Two recent reports have highlighted the scale of income disparity in South Africa and its relationship to ethnicity.
Most visitors to South Africa will be aware of the stark contrast between huge mansions with well-tended gardens adjacent to informal settlements where people live in ramshackle homes. The former are mainly lived in by white people and the latter overwhelmingly by their black counterparts.
On 16 January, Oxfam published its An Economy for the 99 percent report, in which it provided the staggering statistic that the wealth of South Africa’s three richest men is greater than that of the poorest 50% of the entire population. In addition, it calculated that the richest 1% of the population holds 42% of total wealth and that 60% of South Africans in employment earn less than R5,000 a month after tax.
Oxfam SA executive director Sipho Mthathi said: “Such inequality is the sign of a broken economy, from global to local, and the lack of will from the government to change the status quo…They can build an economy where businesses pay their taxes and contribute to the wider good, where everyone is able to be healthy and educated and where poverty wages are a thing of the past.”
More recently, figures published by Statistics South Africa revealed that while the national average household income in 2015 was R138,168, this masked huge variations based on ethnicity. Most strikingly, black South Africans earned an average of just R92,893 ($6,875) over the year, in comparison with R444,446 ($32,895) for their white counterparts.

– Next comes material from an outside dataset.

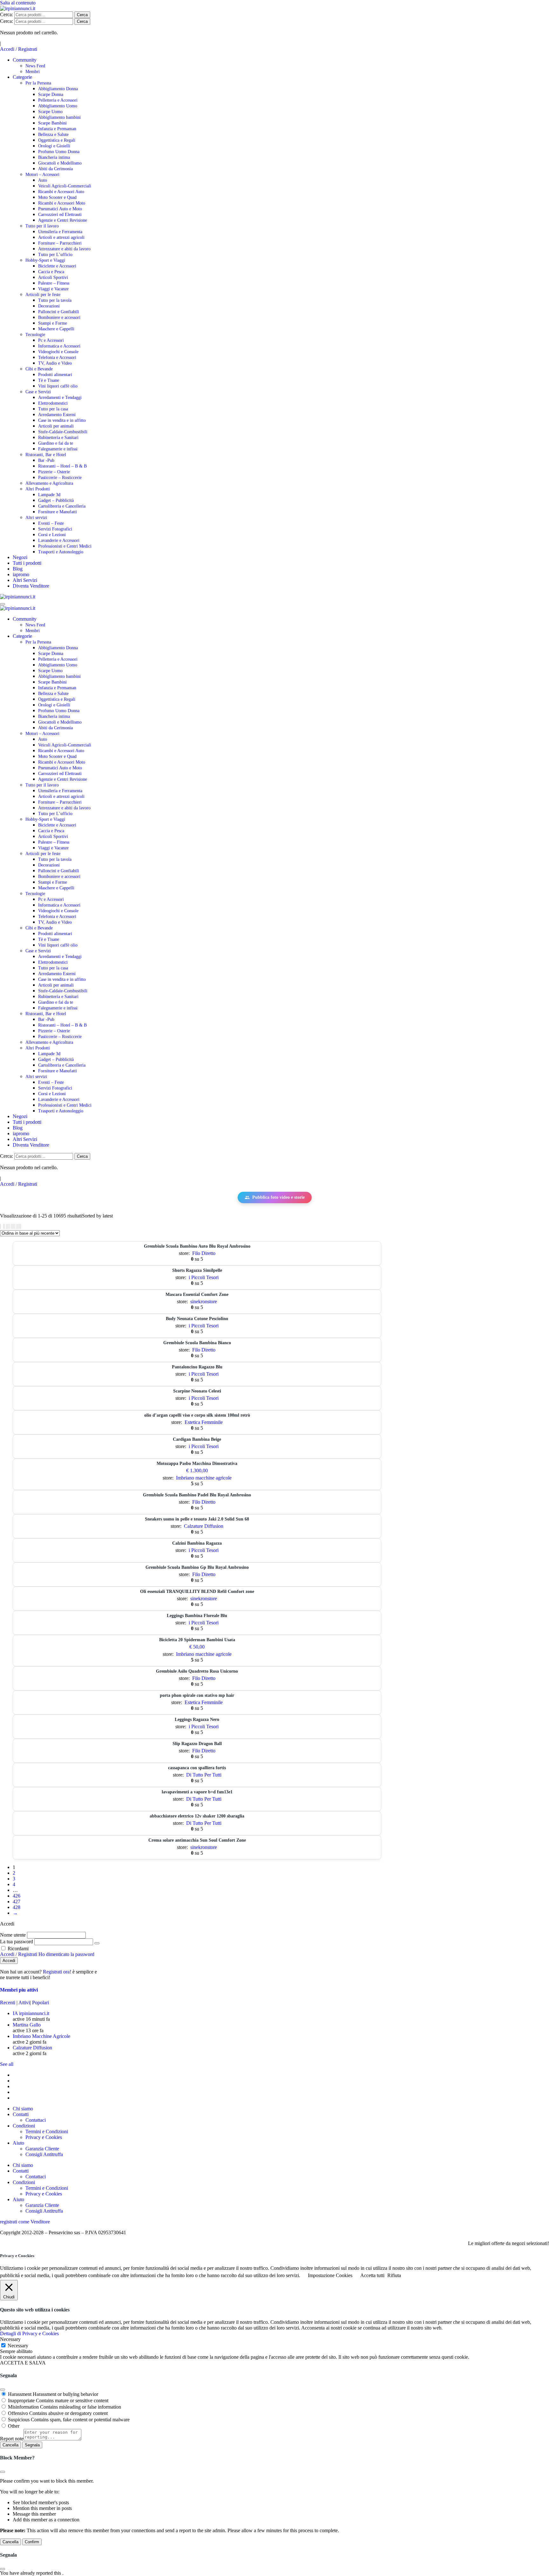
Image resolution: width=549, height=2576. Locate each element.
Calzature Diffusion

White people account for just over 8% of the population and black people 80%. Ethnic Indian South Africans earned an average of R271,621 and mixed race people – known as coloured in South Africa – R172,765 in 2015. There is also a huge disparity in income according to gender: men earn almost twice as much as women.
Sizwe Pamla, the spokesperson for the Congress of South African Trade Unions (Cosatu), said that current wages are the result of “an Apartheid-inherited labour market system deliberately designed to exploit black people, and structured to ensure low wages for blacks”.
Since the end of Apartheid in 1994, the government has attempted to address some of the social and economic imbalances that divide the nation. Black economic empowerment policies require companies to employ a minimum proportion of non-white South Africans in particular positions, as well as ensuring that procurement strategies incorporate suppliers that are mainly owned by black South Africans.
However, Pretoria has also been concerned about ‘white flight’, provoking the emigration of the richer, better educated part of the population, which is mainly white. It has therefore not pushed particularly hard to erode income disparity, annoying many on the left wing of the African National Congress (ANC).
At the same time, many white people continue to complain about positive discrimination, criticising efforts by companies ‘to get their numbers right’; that is, ensuring that a minimum proportion of jobs or interviews are given to non-white South Africans, women or disabled people. On an individual basis, rejection must be disappointing but given the horrors of the past, those rejected should understand the validity of such strategies.
The imbalances in wealth and wages between rich and poor, white and black, and men and women have helped fuel demands for a minimum wage in South Africa. In November, deputy president Cyril Ramaphosa announced that the government’s ‘suggested’ level for the minimum wage to be introduced by July 2019 was R3,500 a month, or R20 an hour, similar to the minimum wage in Turkey, which has comparable GDP per capita.
Critics argue that the introduction of a minimum wage – and its impact on employment costs – will discourage companies from taking on new semi-skilled and low-skilled workers. The official unemployment rate is 27% but some people are not included in the figures and there is also a great deal of underemployment and informal work.
The introduction of minimum wages has helped to close the gap between the rich and poor in other parts of the world, including in Brazil during the first decade of the new millennium. Minimum wages are also common in many parts of Western Europe.
Finance minister Pravin Gordhan is considering raising taxes for high earners in his February budget, while a temporary levy on the wealthy is also being weighed up. Professor Imraan Valodia, the dean of the Commerce, Law and Management Department at Wits University, commented: “We should be very concerned about inequality. Given our history and the fact that we are considered to be among the most unequal societies in the world, significant growth in wealth disparities will undermine the social and economic fabric of our society.”